TÜRK-İŞ ARKA BAHÇE DEĞİL
Muharrem Uslu, kendilerinin, sendika olarak; tüm insanların ve ülkenin, menfaat ve görüşlerine de hassasiyetle yaklaşmaları gerektiğini, göz ardı etmediklerini söyledi. Kaptan’a kızıp, içinde bulundukları gemiyi batırmak gibi bir yöntemleri olamayacağını savunan Uslu; “Kaldı ki, Türk-İş, gerçek meselelerle suni gündem ve meseleleri bir birinden ayırabilecek ve ne yapılması gerektiğini kendisi karar verebilecek iradeye sahip, güçlü bir sivil toplum örgütü olup, hiçbir siyasi parti veya örgütün arka bahçesi de değildir. Askeri cephanelikte meydana gelen ve 25 evladımızı şehit verdiğimiz, bizleri de derinden üzen hadise nedeniyle, ihmali olan askeri personeller yargılanmaktadır. Afyonkarahisar Baro Başkanlığımız, Eskişehir’de görülmekte olan davayı, bizzat duruşmalara da iştirak ederek yakinen takip etmektedir. Hal böyle iken, yani; yetkili ve görevlilerce takibinin yapıldığı bir davada, işçi sendikası olarak hangi davranışımız bu davanın adil bir şekilde ilerlemesini sağlayacaktır?” diye sordu.

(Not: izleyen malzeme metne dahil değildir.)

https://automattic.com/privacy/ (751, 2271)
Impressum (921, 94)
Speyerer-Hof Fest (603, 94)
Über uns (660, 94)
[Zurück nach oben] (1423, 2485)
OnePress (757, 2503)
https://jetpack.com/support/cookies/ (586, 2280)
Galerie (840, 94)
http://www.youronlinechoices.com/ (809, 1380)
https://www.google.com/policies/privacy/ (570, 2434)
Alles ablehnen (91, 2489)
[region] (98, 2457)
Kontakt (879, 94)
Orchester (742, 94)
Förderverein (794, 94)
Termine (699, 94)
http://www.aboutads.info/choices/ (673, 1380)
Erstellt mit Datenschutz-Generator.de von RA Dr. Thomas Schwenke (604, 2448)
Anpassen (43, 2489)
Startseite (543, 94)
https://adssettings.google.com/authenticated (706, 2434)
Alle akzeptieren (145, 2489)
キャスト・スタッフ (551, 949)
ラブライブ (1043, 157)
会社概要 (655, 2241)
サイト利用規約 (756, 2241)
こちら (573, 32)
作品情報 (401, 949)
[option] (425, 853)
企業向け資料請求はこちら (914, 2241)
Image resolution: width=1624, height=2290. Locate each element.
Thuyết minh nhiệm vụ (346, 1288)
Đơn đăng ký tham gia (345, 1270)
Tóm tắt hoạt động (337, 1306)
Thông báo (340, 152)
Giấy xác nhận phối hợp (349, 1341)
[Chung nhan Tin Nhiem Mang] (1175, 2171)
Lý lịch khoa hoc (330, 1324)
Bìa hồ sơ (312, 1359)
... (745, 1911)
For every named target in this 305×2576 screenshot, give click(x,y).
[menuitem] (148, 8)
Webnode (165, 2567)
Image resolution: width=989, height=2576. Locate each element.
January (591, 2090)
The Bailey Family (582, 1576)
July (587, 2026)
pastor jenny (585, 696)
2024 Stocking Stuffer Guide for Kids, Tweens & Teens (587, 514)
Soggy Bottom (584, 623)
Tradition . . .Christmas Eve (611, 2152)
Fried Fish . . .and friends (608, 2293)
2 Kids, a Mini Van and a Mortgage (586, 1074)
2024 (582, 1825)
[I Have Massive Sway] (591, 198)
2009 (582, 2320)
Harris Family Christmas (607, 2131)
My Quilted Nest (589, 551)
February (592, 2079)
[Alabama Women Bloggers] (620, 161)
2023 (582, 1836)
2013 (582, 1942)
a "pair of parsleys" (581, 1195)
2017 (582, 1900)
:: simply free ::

SINIF BİLİNCİ GEÇMİŞTE KALDI
“Sayın Başkan, sınıf bilincinin sendikalar tarafından bilinmediğini, 1 Mayıs’ın anlamını bilmediğimizi belirterek, bu kavramların anlamlarını da, kendince çok mükemmel bir şekilde cevaplandırmıştır.” diyen Uslu; “Günümüz dünyasında ve Türkiye’sinde, ‘sınıf bilinci’ kavramı eski önemini yitirmiştir. Çünkü sınıf bilincinin ortaya çıktığı dönemdeki, işçi-işveren ilişkileri, toplumsal yaşam kaliteleri, tamamen değişmiş böyle bir kavramın varlığına ihtiyaç, kendiliğinden sona ermiştir. Günümüzde işçi-işveren ilişkileri ve işçi hakları, uluslar arası ve ulusal yasalarla güvence altına alınmış, bu yasal düzenlemelerin hilafına olan uygulamalar ise, bağımsız mahkemelerce koruma altına alınmıştır. Türkiye, gerek kurumları gerekse insanı ile 60’lı yılların Türkiye’si değildir.” diye konuştu.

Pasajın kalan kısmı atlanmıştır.